-------- RECORDS PROVIDED

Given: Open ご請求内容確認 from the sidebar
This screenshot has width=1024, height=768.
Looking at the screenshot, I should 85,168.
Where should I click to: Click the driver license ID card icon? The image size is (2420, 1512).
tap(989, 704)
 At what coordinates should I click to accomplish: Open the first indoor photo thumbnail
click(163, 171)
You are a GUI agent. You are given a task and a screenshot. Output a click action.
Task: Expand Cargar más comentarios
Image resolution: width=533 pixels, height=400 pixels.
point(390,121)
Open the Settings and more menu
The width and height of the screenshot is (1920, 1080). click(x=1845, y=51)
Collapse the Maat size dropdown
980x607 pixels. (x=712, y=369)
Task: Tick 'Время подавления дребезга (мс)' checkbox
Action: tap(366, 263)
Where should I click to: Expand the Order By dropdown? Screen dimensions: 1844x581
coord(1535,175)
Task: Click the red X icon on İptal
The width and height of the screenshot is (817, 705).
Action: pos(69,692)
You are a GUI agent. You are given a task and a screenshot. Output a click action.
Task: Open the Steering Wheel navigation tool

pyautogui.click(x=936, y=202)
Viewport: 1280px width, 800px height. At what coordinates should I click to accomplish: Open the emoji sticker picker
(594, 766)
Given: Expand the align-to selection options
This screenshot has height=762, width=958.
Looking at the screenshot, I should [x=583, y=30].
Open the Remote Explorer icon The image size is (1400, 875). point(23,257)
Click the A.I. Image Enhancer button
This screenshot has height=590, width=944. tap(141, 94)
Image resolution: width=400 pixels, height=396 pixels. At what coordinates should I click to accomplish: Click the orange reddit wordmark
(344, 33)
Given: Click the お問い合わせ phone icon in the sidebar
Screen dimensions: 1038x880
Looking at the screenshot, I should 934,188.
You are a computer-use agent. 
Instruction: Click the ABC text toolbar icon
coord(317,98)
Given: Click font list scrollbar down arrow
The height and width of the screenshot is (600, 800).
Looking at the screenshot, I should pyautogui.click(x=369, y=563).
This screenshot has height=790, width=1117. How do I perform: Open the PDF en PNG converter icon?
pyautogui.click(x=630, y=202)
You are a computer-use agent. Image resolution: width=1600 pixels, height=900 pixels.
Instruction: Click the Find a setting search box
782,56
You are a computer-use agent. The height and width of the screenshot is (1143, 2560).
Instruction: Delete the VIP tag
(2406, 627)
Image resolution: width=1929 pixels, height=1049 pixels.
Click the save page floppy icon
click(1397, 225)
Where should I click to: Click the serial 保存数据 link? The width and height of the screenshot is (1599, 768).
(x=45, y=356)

----------------

[WRITTEN REQUEST] Put each line of the listing above into a Markdown table with columns Row and Line, numbering the rows in order and omitting blank lines.

[ANSWER FOR THE TASK]
| Row | Line |
|---|---|
| 1 | Given: Open ご請求内容確認 from the sidebar |
| 2 | This screenshot has width=1024, height=768. |
| 3 | Looking at the screenshot, I should 85,168. |
| 4 | Where should I click to: Click the driver license ID card icon? The image size is (2420, 1512). |
| 5 | tap(989, 704) |
| 6 |  At what coordinates should I click to accomplish: Open the first indoor photo thumbnail |
| 7 | click(163, 171) |
| 8 | You are a GUI agent. You are given a task and a screenshot. Output a click action. |
| 9 | Task: Expand Cargar más comentarios |
| 10 | Image resolution: width=533 pixels, height=400 pixels. |
| 11 | point(390,121) |
| 12 | Open the Settings and more menu |
| 13 | The width and height of the screenshot is (1920, 1080). click(x=1845, y=51) |
| 14 | Collapse the Maat size dropdown |
| 15 | 980x607 pixels. (x=712, y=369) |
| 16 | Task: Tick 'Время подавления дребезга (мс)' checkbox |
| 17 | Action: tap(366, 263) |
| 18 | Where should I click to: Expand the Order By dropdown? Screen dimensions: 1844x581 |
| 19 | coord(1535,175) |
| 20 | Task: Click the red X icon on İptal |
| 21 | The width and height of the screenshot is (817, 705). |
| 22 | Action: pos(69,692) |
| 23 | You are a GUI agent. You are given a task and a screenshot. Output a click action. |
| 24 | Task: Open the Steering Wheel navigation tool |
| 25 | pyautogui.click(x=936, y=202) |
| 26 | Viewport: 1280px width, 800px height. At what coordinates should I click to accomplish: Open the emoji sticker picker |
| 27 | (594, 766) |
| 28 | Given: Expand the align-to selection options |
| 29 | This screenshot has height=762, width=958. |
| 30 | Looking at the screenshot, I should [x=583, y=30]. |
| 31 | Open the Remote Explorer icon The image size is (1400, 875). point(23,257) |
| 32 | Click the A.I. Image Enhancer button |
| 33 | This screenshot has height=590, width=944. tap(141, 94) |
| 34 | Image resolution: width=400 pixels, height=396 pixels. At what coordinates should I click to accomplish: Click the orange reddit wordmark |
| 35 | (344, 33) |
| 36 | Given: Click the お問い合わせ phone icon in the sidebar |
| 37 | Screen dimensions: 1038x880 |
| 38 | Looking at the screenshot, I should 934,188. |
| 39 | You are a computer-use agent.  |
| 40 | Instruction: Click the ABC text toolbar icon |
| 41 | coord(317,98) |
| 42 | Given: Click font list scrollbar down arrow |
| 43 | The height and width of the screenshot is (600, 800). |
| 44 | Looking at the screenshot, I should pyautogui.click(x=369, y=563). |
| 45 | This screenshot has height=790, width=1117. How do I perform: Open the PDF en PNG converter icon? |
| 46 | pyautogui.click(x=630, y=202) |
| 47 | You are a computer-use agent. Image resolution: width=1600 pixels, height=900 pixels. |
| 48 | Instruction: Click the Find a setting search box |
| 49 | 782,56 |
| 50 | You are a computer-use agent. The height and width of the screenshot is (1143, 2560). |
| 51 | Instruction: Delete the VIP tag |
| 52 | (2406, 627) |
| 53 | Image resolution: width=1929 pixels, height=1049 pixels. |
| 54 | Click the save page floppy icon |
| 55 | click(1397, 225) |
| 56 | Where should I click to: Click the serial 保存数据 link? The width and height of the screenshot is (1599, 768). |
| 57 | (x=45, y=356) |